* _Task instructions_: Leave out the images and return all the data word for word.

───

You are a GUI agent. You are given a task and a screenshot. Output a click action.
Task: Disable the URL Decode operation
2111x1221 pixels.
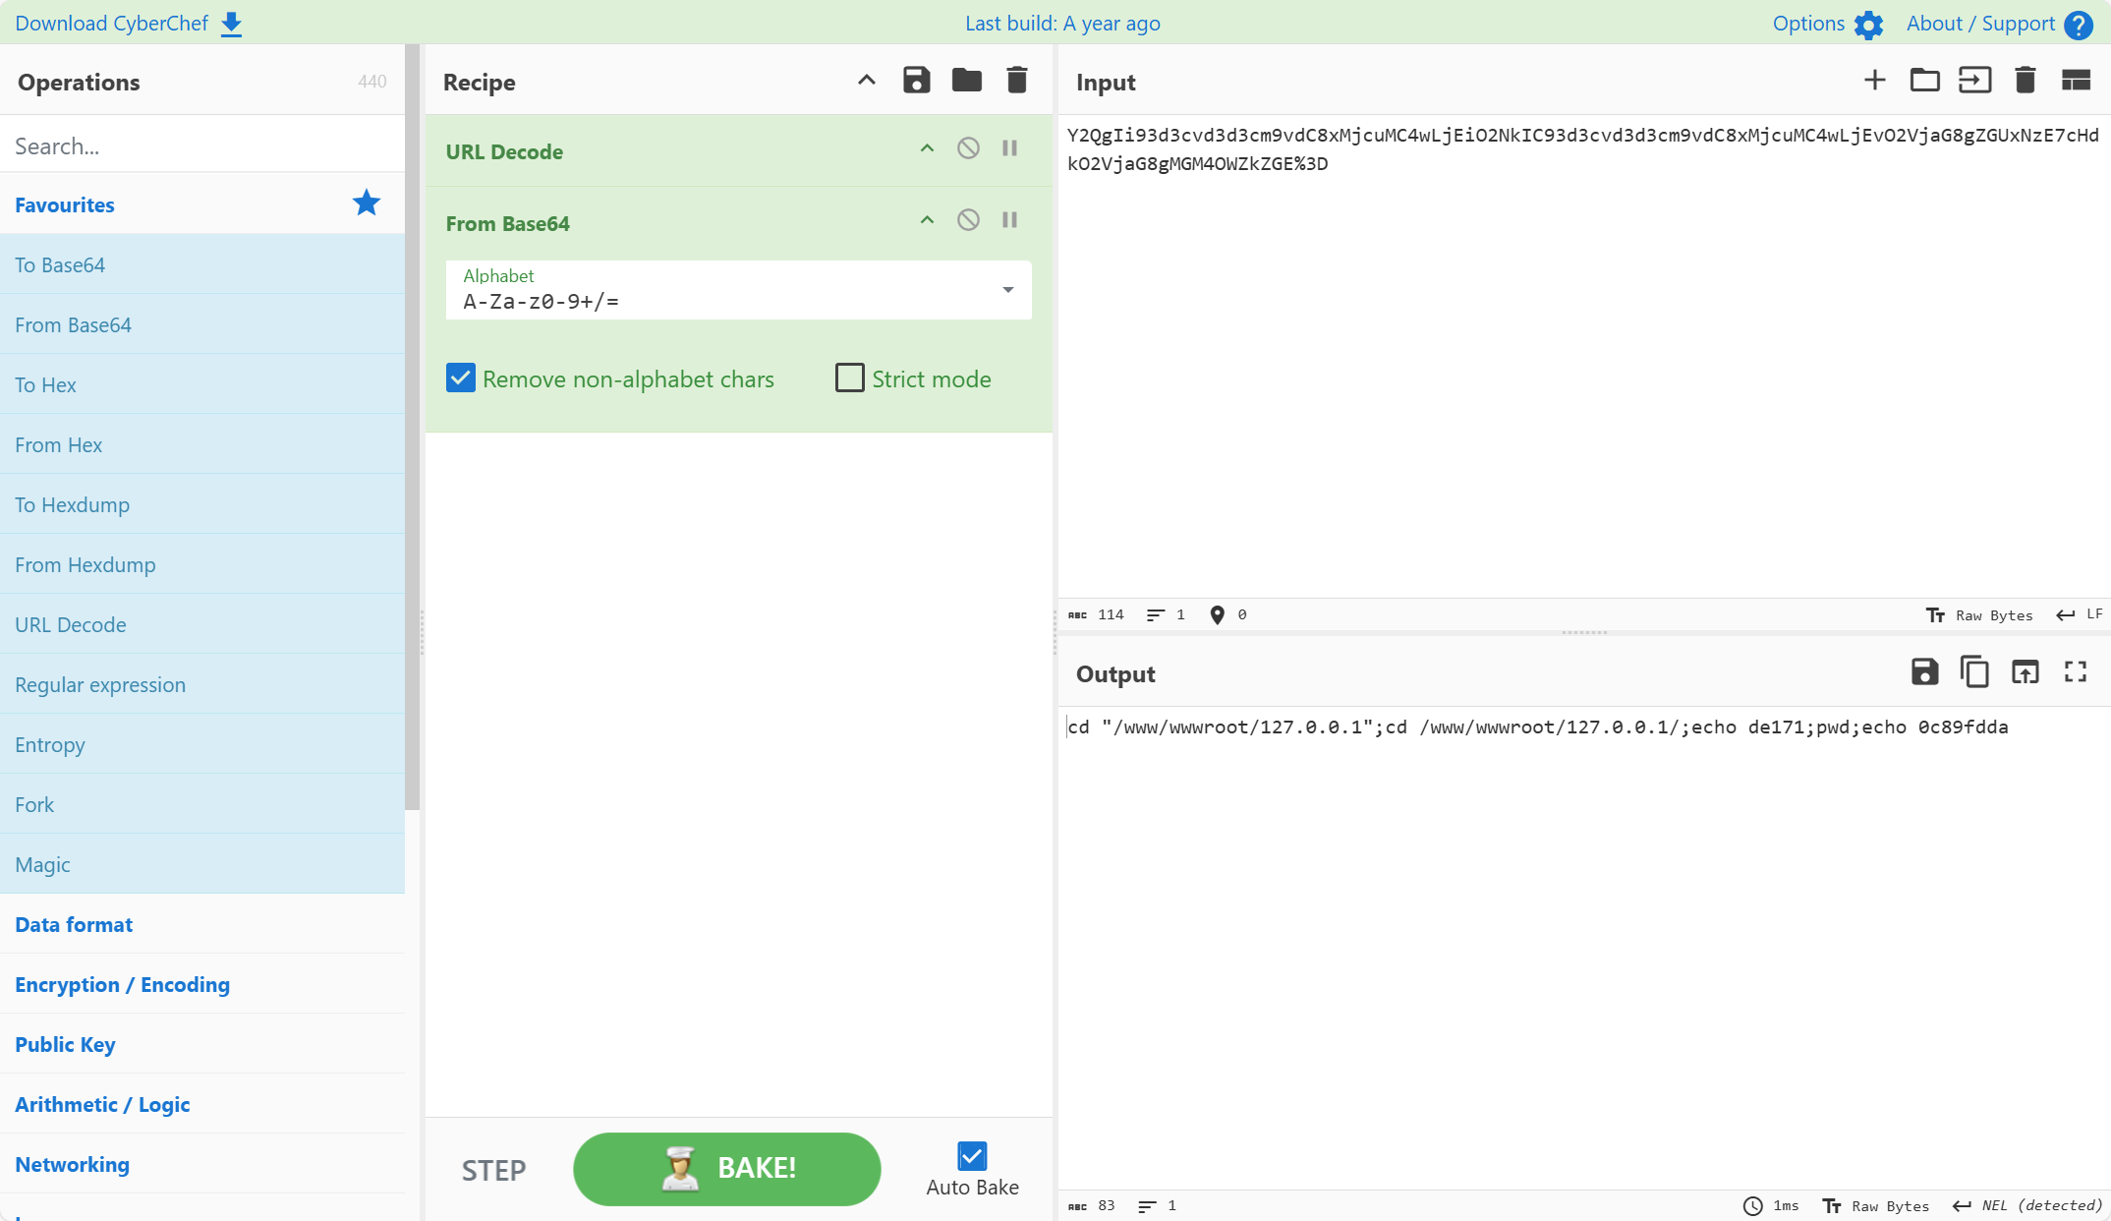pyautogui.click(x=968, y=148)
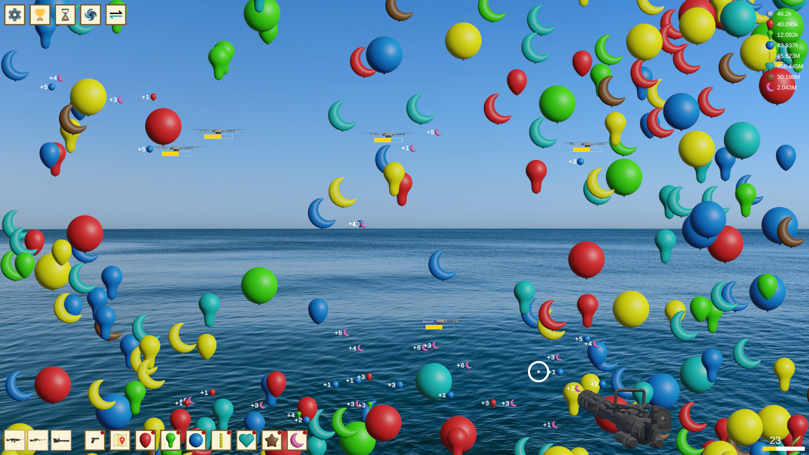Open the yellow chain balloon upgrade
This screenshot has height=455, width=809.
click(220, 439)
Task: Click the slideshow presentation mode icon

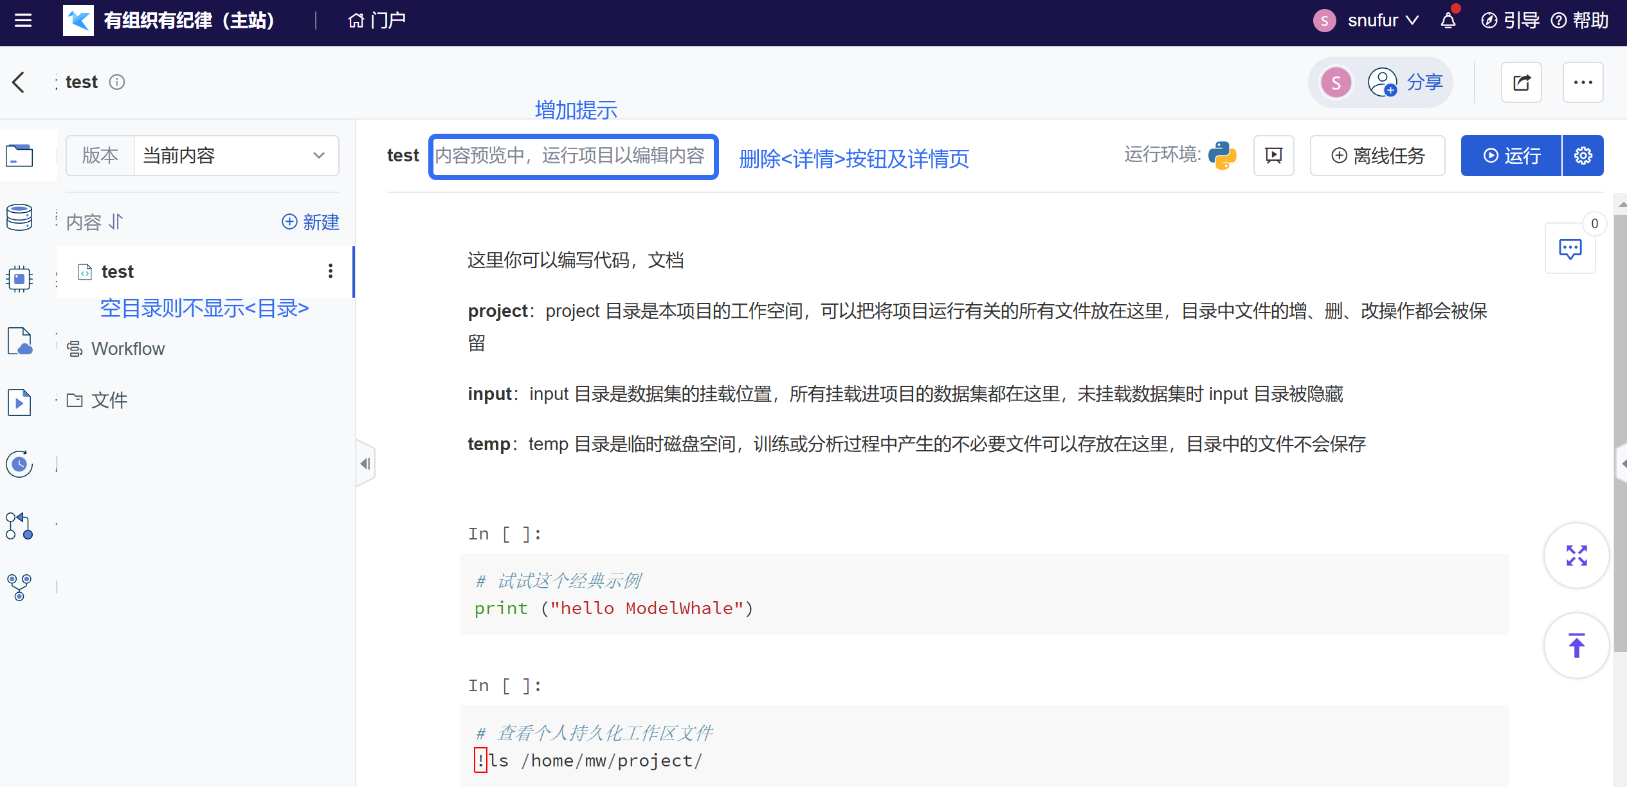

───

* _Expected output_:
You are a GUI agent. You are given a task and a screenshot. Output a click action.
Task: Disable the URL Decode operation
2111x1221 pixels.
pyautogui.click(x=968, y=148)
Open the yellow chain balloon upgrade
This screenshot has height=455, width=809.
click(220, 439)
Task: Click the slideshow presentation mode icon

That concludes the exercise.